C'est sans appel que débute cet album, avec "Acouphene" morceau assez ambiant mettant bien en avant les didjerridoos. "We have the technology" aussi, possède ce faux calme empli d'énergie croupissante. "Adjime" se met en place doucement autour de ce didjerridoo aérien et de la batterie l'accompagnant. Mais c'est pour mieux se laisser désirer et préparer "Gondwana", morceau au même esprit serein mais qui sait aussi se faire technique (ouille certaines parties de basse !). "Gondwana" lui-même est cyclique, structuré entre platitude laconique et escalades vers le chaos. Deux invités vocaux viennent poser un chant ragga sur "Metrix" ce qui n'altère en rien le titre et lui confère même un style bien particulier. La légèreté de ce titre n'étant pas dénuée d'un certain groove.

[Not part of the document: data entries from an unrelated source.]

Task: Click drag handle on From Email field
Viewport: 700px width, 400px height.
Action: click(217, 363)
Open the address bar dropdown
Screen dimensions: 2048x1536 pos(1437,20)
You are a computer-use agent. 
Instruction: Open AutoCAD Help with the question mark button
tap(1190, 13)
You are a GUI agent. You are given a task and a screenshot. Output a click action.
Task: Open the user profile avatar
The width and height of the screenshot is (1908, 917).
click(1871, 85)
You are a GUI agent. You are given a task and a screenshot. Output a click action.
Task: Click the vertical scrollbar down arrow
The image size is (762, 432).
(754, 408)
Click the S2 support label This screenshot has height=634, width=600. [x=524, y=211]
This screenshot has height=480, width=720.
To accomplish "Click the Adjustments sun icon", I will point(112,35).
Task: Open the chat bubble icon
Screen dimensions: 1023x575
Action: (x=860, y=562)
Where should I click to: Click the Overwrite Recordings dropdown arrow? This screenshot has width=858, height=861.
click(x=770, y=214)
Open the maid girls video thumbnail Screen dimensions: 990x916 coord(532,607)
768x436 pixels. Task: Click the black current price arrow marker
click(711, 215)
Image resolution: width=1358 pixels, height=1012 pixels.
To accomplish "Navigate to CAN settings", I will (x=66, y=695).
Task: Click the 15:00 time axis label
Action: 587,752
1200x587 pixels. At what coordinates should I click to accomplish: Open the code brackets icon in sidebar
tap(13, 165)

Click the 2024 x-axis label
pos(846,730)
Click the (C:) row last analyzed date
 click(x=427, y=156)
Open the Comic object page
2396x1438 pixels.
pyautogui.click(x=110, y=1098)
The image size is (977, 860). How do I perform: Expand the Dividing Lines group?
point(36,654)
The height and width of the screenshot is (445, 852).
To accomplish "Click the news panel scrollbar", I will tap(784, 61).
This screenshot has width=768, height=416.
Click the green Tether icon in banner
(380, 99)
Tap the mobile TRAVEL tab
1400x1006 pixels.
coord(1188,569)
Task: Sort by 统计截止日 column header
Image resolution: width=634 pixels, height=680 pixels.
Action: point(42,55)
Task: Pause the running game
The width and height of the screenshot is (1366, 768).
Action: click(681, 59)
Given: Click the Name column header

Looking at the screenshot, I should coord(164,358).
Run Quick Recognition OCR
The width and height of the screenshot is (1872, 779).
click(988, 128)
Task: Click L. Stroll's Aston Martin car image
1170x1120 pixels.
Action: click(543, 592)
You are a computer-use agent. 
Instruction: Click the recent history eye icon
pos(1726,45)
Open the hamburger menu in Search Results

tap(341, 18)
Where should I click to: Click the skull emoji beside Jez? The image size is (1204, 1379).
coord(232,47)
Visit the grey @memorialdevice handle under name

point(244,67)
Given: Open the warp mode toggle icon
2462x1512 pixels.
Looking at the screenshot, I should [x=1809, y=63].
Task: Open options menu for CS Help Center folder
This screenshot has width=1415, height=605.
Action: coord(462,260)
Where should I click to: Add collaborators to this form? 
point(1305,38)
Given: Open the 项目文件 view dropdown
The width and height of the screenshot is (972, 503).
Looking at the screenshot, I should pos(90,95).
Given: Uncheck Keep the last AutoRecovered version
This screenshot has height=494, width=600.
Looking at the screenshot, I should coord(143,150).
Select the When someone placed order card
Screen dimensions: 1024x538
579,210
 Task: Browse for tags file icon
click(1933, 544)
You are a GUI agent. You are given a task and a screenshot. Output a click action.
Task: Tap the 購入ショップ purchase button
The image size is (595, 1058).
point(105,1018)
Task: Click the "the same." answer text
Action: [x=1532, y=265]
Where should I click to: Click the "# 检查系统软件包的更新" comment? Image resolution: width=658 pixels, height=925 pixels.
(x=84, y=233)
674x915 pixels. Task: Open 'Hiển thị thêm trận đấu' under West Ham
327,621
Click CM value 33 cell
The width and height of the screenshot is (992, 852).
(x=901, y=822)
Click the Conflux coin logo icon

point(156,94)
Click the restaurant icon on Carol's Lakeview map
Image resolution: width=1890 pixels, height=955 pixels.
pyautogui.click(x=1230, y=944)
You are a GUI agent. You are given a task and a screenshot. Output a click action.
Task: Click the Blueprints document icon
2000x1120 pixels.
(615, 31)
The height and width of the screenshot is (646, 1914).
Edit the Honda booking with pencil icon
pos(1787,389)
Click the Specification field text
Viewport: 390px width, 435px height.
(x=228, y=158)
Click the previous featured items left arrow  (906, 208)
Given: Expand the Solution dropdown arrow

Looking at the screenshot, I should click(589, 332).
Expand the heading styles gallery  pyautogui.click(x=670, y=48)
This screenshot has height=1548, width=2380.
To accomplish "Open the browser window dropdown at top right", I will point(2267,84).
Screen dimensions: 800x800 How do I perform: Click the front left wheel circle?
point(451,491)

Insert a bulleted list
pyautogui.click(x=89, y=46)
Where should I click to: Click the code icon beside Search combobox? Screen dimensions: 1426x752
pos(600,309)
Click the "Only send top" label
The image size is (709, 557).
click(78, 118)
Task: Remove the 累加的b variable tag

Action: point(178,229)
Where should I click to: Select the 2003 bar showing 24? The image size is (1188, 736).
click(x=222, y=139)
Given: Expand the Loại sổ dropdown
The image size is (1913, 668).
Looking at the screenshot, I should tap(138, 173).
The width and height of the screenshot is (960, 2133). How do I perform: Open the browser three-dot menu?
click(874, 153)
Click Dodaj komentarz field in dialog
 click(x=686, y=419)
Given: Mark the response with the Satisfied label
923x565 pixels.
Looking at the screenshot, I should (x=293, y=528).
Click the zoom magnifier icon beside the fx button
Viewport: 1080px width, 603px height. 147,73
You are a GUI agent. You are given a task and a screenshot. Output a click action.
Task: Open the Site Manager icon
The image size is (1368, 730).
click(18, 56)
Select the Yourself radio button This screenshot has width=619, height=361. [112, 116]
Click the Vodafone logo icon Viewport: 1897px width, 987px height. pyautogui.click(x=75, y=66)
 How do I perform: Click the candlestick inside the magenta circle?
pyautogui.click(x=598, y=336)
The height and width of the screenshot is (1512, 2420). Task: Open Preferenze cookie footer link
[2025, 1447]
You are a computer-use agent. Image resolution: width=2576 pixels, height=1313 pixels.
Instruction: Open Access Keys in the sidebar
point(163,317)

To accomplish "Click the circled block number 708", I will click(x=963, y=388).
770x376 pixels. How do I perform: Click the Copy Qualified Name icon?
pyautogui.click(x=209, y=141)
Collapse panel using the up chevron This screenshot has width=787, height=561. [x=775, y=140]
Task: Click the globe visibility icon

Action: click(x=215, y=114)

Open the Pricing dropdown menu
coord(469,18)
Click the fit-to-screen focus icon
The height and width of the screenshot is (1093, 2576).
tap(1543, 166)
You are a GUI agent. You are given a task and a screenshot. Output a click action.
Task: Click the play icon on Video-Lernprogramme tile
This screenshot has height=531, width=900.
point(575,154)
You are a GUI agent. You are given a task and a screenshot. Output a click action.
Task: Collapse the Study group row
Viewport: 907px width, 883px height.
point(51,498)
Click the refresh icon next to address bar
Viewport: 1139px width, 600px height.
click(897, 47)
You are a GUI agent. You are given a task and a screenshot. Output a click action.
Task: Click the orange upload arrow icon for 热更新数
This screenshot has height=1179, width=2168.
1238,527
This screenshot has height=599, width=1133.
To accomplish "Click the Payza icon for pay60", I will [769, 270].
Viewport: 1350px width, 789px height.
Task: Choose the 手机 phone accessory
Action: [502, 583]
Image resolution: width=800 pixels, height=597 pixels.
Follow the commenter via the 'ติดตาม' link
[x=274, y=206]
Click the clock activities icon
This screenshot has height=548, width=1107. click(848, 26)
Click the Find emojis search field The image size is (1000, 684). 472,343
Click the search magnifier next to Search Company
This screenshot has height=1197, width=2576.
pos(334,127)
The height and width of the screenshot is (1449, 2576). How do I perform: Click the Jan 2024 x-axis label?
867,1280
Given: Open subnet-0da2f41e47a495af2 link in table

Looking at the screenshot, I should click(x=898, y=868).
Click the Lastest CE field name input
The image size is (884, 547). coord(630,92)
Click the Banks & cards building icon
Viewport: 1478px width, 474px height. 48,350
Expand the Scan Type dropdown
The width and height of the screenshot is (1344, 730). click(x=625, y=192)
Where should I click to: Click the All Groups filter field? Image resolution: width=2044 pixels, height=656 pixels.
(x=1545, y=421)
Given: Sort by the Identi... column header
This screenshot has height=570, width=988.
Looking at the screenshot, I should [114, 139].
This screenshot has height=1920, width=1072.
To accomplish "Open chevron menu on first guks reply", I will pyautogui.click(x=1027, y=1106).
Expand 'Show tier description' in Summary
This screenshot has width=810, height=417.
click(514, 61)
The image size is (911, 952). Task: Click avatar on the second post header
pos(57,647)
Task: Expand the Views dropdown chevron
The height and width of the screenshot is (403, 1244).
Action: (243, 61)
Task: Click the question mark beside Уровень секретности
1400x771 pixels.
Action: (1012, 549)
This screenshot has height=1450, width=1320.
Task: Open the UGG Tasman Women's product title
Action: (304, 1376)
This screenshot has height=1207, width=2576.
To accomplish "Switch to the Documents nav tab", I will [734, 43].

Le jeu de mot étant trop facile pour le négliger, "D.K.P", un des titres les plus remuants de la galette décape réellement les oreilles avec cette sensation d'être sans cesse chahuté entre percussions remontées à bloc et basses hyperactives. En restant dans le rayon speedé du groupe, "Amok" bien que débutant par une intervention de Casimir (vous savez, le roi des enfants !), apporte un aspect encore nouveau au groupe grâce aux scratchs qui y sont employés au moment où la pression redescend quelque peu. La fin relativement "tribale" de ce titre est une réelle partie de plaisir, entendre les percussions s'emballer de la sorte, tissées sur des pulsations de basse, élargit encore le panorama de JMPZ. "Spy walker", quant à lui, s'offre un passage aux frontières d'un dub bien particulier. Enfin, "…" et "Yzea" clôturent le disque en communion avec la nature en invitant des cigales entourées de la délicate voix de Karine de Watcha Clan.
Avec ce premier album, le groupe créer un métissage sympathique, explore des territoires encore peu défrichés et dévoile un potentiel qui ne demande qu'à être enrichi et dévoilé à un plus large public.

Nota : une réédition de cet album augmentée d'un CD 3-titres a eu lieu à l'occasion de la sortie de Subsonic mais c'est l'édition originale qui est ici chroniquée.